This book provides readers with a quite comprehensive introduction to extracting and analyzing information from Twitter. While it is expected that the reader is somewhat familiar with the different Twitter APIs, the author does a fantastic job at presenting strategies for crawling and mining data using python and some additional and freely available third party libraries.
The main three aspects that I loved about this little gem were:
- The author does a great job at highlighting the main Twitter’s API limitations (e.g. maximum number of requests for each API call) and bugs (e.g. user ids being different in the ‘/search’ API). Solutions, in the form of functional code, are given. This information can save literally hours debugging code or waiting for twitter to remove restrictions imposed after going beyond some of the limits imposed by the system.

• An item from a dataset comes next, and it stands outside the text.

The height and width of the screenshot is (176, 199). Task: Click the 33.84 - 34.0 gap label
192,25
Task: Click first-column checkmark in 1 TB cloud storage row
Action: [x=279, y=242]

- All the code, available for free from the author’s github.com account, is very well conceived, illustrative and most of the time can be used directly from the command line to perform simple tasks with Twitter’s data.
- Lots of 3rd party libraries and tools (e.g. CouchDB, Redis, Protovis, etc.) are introduced to the reader, and used in appropriate contexts. That is, when they actually make the code easier to read, or simply more flexible in terms of scalability. I’ve learned quite a few tricks that are changing the way I work with data (and not just twitter data).
On the other hand, I really missed a short introduction to the main Twitter APIs. It’s confusing to read about “statuses” or “timelines” without a prior formal definition. It took me quite some time to distill the appropriate information from the Twitter’s developer documentation.
A must read if you are planning to work with Twitter data.